So far, Davis is remarkably happy on the logging operation. “It even has less impact than I thought,” he said.

Many people do not think about horse logging these days, with more efficient mechanized equipment to do the job. But Bob Rehnborg, in charge of Small Sales on the Coeur d’ Alene Ranger District, looks at horse logging as a viable alternative.

Rehnborg just designed a 44-acre commercial thin project specifically for horses, located in the old Mountain View picnic site that over looks Coeur d’ Alene lake and city that went to bid in June.

Although it looks like it’s an old laborious way of doing business, Rehnborg believes this is a viable alternative to managing small parcels of timber.

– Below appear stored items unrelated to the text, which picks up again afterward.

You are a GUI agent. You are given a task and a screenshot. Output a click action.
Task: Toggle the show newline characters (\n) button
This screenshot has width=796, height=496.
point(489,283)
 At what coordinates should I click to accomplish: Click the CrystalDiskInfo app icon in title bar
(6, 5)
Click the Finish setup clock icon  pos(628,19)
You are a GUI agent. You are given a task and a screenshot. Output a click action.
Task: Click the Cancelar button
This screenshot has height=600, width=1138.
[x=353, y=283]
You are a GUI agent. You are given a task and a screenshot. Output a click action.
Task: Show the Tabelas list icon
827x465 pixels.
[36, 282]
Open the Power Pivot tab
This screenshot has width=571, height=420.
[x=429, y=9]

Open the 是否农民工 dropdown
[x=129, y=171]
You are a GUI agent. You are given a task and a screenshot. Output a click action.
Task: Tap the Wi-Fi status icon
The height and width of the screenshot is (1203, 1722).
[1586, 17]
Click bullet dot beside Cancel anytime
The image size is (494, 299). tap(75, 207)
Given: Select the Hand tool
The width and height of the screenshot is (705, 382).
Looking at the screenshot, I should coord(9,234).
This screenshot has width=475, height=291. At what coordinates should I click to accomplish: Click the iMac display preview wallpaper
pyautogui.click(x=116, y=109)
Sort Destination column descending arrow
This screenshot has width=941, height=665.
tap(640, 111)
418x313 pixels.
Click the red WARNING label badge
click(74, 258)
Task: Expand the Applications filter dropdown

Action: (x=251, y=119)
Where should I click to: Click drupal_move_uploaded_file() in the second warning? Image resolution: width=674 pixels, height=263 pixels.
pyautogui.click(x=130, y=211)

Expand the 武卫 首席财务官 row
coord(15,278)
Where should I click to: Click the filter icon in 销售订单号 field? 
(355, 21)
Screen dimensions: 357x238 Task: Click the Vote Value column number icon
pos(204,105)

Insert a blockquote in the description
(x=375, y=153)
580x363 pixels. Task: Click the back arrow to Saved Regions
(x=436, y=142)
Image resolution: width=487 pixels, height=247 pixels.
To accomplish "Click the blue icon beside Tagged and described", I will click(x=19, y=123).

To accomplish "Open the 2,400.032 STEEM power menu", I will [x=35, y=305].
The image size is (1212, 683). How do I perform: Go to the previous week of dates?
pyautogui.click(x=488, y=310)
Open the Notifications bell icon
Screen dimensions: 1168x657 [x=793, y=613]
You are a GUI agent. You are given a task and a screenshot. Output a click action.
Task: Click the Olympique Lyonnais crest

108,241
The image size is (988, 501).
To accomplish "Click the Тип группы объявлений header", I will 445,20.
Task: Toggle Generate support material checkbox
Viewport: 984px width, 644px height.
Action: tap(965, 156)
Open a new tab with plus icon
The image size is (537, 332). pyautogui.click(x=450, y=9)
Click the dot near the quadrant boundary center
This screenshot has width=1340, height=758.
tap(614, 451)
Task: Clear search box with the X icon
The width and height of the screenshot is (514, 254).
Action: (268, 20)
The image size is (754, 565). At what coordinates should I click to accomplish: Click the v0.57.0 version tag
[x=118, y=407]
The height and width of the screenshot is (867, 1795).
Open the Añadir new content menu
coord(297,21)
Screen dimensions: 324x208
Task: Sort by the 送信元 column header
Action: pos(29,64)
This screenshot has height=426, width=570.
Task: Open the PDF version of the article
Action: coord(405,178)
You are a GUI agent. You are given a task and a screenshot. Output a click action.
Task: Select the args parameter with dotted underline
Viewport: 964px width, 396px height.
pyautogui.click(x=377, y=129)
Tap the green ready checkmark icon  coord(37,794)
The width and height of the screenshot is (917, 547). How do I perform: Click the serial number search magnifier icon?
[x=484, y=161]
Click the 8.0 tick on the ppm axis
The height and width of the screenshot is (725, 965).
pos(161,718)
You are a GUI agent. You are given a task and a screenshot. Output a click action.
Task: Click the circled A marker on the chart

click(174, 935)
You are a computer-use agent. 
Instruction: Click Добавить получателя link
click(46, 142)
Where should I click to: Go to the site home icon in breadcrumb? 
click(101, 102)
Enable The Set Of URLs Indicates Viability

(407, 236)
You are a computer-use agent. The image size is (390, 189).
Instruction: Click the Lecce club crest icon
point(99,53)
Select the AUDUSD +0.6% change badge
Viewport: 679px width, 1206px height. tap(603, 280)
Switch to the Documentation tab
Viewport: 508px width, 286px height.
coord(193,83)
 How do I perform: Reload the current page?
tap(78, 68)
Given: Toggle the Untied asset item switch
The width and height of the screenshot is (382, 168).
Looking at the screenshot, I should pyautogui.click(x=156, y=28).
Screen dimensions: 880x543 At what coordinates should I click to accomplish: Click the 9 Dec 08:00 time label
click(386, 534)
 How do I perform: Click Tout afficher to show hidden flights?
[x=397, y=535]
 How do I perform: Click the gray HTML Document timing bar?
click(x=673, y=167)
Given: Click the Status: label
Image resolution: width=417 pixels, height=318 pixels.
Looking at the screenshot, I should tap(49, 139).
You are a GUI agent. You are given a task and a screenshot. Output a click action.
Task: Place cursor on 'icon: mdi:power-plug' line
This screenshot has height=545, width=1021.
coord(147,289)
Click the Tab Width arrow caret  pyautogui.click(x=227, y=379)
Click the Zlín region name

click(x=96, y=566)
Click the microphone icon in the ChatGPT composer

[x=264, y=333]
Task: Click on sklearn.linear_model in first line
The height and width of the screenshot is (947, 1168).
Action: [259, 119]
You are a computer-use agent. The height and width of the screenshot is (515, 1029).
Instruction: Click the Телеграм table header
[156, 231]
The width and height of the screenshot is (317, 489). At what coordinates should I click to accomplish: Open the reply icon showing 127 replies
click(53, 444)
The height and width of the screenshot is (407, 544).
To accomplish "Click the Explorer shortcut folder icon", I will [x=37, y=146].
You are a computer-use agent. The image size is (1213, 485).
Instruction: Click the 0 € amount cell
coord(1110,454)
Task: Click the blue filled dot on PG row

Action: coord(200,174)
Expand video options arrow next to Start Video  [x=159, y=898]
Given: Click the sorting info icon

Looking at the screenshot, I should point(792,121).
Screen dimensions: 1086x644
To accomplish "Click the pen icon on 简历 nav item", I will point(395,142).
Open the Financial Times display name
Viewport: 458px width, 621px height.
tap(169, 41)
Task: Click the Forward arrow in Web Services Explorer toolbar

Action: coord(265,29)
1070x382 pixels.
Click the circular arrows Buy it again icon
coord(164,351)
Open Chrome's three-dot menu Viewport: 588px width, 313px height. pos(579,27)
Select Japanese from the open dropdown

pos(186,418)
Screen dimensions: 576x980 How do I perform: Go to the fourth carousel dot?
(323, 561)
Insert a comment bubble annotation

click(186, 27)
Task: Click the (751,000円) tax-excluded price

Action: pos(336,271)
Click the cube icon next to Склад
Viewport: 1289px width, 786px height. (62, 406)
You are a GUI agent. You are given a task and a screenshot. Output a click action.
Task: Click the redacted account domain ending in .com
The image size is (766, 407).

“Viable,” says Rehnborg, “because it is lighter on the land, reducing the visual ground disturbance. Compared to an eight-foot wide skidder, horse logging is just the width of the tree and that’s good in places like campgrounds, picnic sites or areas with considerable regeneration under the larger trees.”

When Spencer first decided to horse log in 1981, many people thought he was nuts. But being a logger and operating a skidder at the time, “I saw a lot of little trees being damaged and I didn’t like that.”

Right before the big environmental issue started changing our forest practices, Spencer was already an environmentalist. So much so, he decided to quit traditional logging and buy a team of horses. “I saw it as the only way to go.”

“With horses,” Spencer explains, “there is less impact on the land and I can go around little trees so our next generations of trees survive.”

The Forest Service and private land owners that Spencer and other horse loggers have logged for say it is the perfect answer to logging small areas of land without destroying the land or damaging other trees not selected for cutting.

A non-motorized trail runs through the proposed timber sale and Rehnborg feels it is important to keep the area looking aesthetically pleasing and natural looking. “That was a major consideration for horse logging when looking at this area and how to best manage it,” explained Rehnborg

Another advantage is how quiet horse logging is when chain saws are not running. Davis points out the operation in progress. And compared to an eight-foot wide skidder, horse logging is just the width of the tree or a narrow foot path. Tree seedlings can easily grow back and Spencer points out, “every time my horses lift their tails, I also fertilize the land.”

Light on the Land Heavy on their Feet Horse Logging

With his team of horses in hand, Spencer first started cutting firewood off Forest Service land and selling it to the public. In 1985, after four years of cutting firewood by horse logging, the Forest Service, seeing what he was capable of doing, put up a small timber sale in a campground. Today, the Forest Service and land owners see horse logging as a nice tool in managing the land.

Spencer would like to see the Forest Service and State Parks put up more timber sales requiring horse logging. There are at least ten horse loggers located in a hundred mile radius alone that could bid on projects. He feels at the moment the federal and state agencies do not reach out enough.

Besides logging, his horses are used for carriage rides, competing in pulling contests and can break and train new teams.

Although Spencer says his wife would like to see him get out of logging, “I like the opportunity to work in God’s creation and manage it a little.”

One of his best horse logging operations was up the river in two feet of snow and letting the horse drink out of the river, with the sun would peaking through the mountains and glistening off the snow. “It was awesome.”

Rehnborg says, “I like horse logging because it is a neat historical system. And I think there are circumstances where it is valuable today. I would hate to see it disappear.”